Lydia and Freddie. Freddie and Lydia. They’ve been together for almost a decade, and are just about to get married. But then, on Lydia’s 27th birthday, Freddie dies in a tragic accident.
Then something unbelievable happens. Lydia gets another chance at her old life with Freddie.
But what if there’s someone in her new life who wants her to stay?”
The Two Lives of Lydia Bird though technically a contemporary romance, is in many ways a story about grief and moving on without forgetting. It’s a story of moving forward and finding another chance at happiness. I liked how the book was both heartbreaking, but also ultimately hopeful. I also enjoyed the interchange between chapters in the real life and dream-like state, which give a greater insight into Lydia’s character.
The Kiss Quotient by Helen Hoang
“It’s high time for Stella Lane to settle down and find a husband – or so her mother tells her. This is no easy task for a wealthy, successful woman like Stella, who also happens to have Asperger’s. Analyzing data is easy; handling the awkwardness of one-on-one dates is hard. To overcome her lack of dating experience, Stella decides to hire a male escort to teach her how to be a good girlfriend.

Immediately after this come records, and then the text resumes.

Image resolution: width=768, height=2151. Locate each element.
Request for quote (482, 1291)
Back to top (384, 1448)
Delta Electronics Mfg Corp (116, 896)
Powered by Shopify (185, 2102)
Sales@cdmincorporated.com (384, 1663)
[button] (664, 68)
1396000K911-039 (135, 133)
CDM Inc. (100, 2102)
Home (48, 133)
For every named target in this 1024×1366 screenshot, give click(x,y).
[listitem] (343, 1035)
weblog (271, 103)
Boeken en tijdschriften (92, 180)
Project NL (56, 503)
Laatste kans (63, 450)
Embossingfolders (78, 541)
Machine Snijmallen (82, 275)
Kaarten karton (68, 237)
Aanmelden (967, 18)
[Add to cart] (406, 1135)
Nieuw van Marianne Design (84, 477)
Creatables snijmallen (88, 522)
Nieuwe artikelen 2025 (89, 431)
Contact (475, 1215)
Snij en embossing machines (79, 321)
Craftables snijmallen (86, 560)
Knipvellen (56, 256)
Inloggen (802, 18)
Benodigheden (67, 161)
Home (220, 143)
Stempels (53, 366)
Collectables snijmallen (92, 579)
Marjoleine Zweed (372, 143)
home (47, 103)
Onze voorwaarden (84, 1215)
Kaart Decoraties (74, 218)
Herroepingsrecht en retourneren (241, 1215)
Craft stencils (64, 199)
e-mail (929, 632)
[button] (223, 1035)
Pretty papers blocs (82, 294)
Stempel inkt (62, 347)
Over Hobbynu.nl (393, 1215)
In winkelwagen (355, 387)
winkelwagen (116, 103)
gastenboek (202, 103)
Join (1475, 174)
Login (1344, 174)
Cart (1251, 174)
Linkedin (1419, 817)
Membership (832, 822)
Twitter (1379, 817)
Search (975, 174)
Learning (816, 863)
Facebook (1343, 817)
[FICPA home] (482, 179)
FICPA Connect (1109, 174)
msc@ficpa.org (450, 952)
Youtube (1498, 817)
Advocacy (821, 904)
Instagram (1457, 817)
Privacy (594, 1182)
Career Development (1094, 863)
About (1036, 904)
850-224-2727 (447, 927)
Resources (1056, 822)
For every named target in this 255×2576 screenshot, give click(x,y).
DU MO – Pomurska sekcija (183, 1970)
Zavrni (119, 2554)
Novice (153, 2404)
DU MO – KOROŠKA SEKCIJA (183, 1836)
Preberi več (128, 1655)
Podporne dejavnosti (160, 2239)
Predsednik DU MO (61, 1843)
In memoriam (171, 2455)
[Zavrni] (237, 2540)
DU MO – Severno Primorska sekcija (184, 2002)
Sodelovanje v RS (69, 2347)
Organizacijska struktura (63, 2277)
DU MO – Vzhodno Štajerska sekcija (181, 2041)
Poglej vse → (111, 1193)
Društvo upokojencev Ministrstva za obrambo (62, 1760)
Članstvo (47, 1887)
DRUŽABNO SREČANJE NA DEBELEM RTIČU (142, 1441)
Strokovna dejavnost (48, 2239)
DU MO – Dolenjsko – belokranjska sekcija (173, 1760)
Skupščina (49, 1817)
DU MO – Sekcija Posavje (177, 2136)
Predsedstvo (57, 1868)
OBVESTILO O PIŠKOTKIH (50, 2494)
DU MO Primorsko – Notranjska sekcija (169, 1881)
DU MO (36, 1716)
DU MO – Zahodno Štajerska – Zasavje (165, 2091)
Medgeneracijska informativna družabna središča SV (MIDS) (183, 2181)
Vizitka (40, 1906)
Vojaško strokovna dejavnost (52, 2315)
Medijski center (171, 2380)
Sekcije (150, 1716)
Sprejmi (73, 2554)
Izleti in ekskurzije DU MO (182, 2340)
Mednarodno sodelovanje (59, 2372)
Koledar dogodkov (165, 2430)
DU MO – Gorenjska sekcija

Faced with mounting bills, Michael decides to use his good looks and charm to make extra cash on the side. He has a very firm no repeat customer policy, but he’s tempted to bend that rule when Stella approaches him with an unconventional proposal.
The more time they spend together, the harder Michael falls for this disarming woman with a beautiful mind, and Stella discovers that love defies logic.”
The Kiss Quotient is another book I heard a lot about before I finally read it. I found the narrative fast-paced and characters very well-written. It’s own voices book, with the main character, Stella, having high functioning autism. I absolutely loved her portrayal and enjoyed the book a lot. I think we need more books like that. Social disorders and disabilities don’t appear as often in books as they should – after all, a huge part of the population is struggling with many – and they should be normalised. The Kiss Quotient does a great job of that, all while remaining a great, steamy romance.
Let me know if there are any you would like to add to the list!